Versions of relevant libraries: [pip3] numpy==1.22.0 [pip3] pytorch3d==0.7.1 [pip3] torch==1.12.1 [pip3] torchaudio==0.12.1 [pip3] torchinfo==1.7.1 [pip3] torchsampler==0.1.2 [pip3] torchsummary==1.5.1 [pip3] torchvision==0.13.1 [conda] blas 1.0 mkl [conda] cudatoolkit 10.2.89 hfd86e86_1 [conda] ffmpeg 4.3 hf484d3e_0 pytorch [conda] mkl 2021.4.0 h06a4308_640 [conda] mkl-service 2.4.0 py38h7f8727e_0 [conda] mkl_fft 1.3.1 py38hd3c417c_0 [conda] mkl_random 1.2.2 py38h51133e4_0 [conda] numpy 1.22.0 pypi_0 pypi [conda] pytorch 1.12.1 py3.8_cuda10.2_cudnn7.6.5_0 pytorch [conda] pytorch-mutex 1.0 cuda pytorch [conda] pytorch3d 0.7.1 py38_cu102_pyt1121 pytorch3d [conda] torchaudio 0.12.1 py38_cu102 pytorch [conda] torchinfo 1.7.1 pypi_0 pypi [conda] torchsampler 0.1.2 pypi_0 pypi [conda] torchsummary 1.5.1 pypi_0 pypi [conda] torchvision 0.13.1 py38_cu102 pytorch [3]+ Exit 1 nohup python3 -m pytorch.run_benchmark -c examples/pytorch/configs/alex_net.json -d cuda --eg --cuda-l2-cache on > bench.out 2>&1 Thank you.
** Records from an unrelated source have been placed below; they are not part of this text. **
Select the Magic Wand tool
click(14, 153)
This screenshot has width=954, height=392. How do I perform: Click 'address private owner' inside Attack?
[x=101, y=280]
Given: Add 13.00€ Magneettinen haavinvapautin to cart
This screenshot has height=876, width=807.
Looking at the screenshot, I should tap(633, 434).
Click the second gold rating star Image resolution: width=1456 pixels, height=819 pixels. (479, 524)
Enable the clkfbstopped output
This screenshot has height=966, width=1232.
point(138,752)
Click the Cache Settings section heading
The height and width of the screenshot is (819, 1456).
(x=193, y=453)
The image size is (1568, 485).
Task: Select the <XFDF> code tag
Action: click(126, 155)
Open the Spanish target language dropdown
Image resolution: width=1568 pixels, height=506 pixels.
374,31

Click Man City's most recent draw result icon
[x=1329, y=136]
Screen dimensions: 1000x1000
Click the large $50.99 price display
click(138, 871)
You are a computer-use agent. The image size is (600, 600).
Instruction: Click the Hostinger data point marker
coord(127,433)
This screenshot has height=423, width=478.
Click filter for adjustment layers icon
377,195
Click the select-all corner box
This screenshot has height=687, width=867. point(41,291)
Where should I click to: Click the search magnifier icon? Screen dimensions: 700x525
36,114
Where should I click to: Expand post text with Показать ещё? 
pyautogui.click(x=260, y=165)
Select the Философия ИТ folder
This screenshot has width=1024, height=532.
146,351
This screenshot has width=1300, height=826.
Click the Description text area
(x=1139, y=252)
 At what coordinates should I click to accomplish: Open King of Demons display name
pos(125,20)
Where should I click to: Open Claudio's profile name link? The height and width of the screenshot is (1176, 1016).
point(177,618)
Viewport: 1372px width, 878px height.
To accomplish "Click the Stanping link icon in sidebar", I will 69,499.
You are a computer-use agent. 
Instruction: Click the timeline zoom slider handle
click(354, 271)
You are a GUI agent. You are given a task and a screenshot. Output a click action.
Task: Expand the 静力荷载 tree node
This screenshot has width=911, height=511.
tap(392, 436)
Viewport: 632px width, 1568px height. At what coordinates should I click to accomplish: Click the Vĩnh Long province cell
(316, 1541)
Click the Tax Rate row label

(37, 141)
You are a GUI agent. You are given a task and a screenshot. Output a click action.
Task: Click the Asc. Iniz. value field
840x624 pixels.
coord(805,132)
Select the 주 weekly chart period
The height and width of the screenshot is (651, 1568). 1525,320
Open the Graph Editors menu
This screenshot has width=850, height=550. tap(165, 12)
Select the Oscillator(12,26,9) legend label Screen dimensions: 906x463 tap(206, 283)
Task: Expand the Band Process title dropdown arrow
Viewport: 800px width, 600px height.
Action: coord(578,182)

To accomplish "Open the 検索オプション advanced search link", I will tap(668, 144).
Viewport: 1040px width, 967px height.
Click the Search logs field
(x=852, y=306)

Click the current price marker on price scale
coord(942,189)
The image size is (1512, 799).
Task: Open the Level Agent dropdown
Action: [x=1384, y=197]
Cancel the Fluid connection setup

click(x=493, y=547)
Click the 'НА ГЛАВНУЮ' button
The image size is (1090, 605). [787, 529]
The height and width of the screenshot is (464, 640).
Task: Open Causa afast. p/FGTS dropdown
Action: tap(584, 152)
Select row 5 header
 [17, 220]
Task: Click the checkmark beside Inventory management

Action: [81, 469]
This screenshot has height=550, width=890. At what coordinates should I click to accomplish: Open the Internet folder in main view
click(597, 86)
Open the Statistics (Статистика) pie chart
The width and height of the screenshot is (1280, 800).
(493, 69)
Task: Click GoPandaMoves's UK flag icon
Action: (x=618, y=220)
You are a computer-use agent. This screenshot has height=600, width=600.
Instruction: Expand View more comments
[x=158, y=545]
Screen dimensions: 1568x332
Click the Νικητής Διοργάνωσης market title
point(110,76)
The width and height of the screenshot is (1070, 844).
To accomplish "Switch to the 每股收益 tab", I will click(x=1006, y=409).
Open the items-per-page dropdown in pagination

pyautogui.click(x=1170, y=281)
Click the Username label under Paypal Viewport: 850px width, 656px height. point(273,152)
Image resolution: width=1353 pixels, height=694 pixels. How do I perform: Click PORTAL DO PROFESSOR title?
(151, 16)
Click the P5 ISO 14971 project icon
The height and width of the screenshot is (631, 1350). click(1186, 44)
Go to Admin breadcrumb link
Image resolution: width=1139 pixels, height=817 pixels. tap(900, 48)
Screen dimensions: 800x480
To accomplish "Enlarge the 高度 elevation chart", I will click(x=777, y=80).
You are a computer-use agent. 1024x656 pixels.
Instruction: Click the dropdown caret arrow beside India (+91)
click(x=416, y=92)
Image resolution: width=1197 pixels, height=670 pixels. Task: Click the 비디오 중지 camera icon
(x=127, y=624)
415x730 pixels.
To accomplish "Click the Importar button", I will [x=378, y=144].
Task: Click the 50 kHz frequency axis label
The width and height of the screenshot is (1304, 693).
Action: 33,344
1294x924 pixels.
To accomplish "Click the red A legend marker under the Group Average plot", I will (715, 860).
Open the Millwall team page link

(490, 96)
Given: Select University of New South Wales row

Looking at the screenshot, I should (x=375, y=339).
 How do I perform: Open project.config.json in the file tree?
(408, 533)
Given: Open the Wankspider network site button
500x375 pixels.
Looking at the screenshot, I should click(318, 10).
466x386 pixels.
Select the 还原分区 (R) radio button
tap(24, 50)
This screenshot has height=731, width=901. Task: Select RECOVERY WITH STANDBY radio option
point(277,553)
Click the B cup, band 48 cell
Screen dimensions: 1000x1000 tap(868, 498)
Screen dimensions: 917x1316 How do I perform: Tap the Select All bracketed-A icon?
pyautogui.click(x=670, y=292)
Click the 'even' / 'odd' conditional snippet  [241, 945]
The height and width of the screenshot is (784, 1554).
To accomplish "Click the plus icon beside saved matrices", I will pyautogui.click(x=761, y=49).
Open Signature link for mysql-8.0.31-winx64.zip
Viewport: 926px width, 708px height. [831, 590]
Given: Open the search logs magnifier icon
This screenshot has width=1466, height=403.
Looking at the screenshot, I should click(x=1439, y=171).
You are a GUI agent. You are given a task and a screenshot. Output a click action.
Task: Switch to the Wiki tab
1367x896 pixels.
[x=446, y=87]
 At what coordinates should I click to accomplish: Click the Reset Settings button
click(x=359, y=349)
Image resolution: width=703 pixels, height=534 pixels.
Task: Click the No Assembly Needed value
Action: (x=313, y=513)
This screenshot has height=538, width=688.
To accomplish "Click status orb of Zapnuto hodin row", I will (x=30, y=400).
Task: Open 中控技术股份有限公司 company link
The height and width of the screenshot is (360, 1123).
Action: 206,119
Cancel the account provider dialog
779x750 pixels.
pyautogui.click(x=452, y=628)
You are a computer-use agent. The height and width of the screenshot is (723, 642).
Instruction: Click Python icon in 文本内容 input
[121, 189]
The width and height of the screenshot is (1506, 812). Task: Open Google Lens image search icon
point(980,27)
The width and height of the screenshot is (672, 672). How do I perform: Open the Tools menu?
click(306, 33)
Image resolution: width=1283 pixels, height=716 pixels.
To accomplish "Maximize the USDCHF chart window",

louisfeng commented 1 year ago

Hi @tangyuelm, I think the issue is due to the refactor (rename) of the observer in a recent PR: https://github.com/pytorch/pytorch/pull/99694

I'd suggest use the nightly of PyTorch: conda install pytorch cudatoolkit=11.3 -c pytorch-nightly

So, PyTorch 1.12.1 won't have this change. We can do a better job at a release process that sync with PyTorch versions. Please let me know if you continue to have this issue with the latest PyTorch version.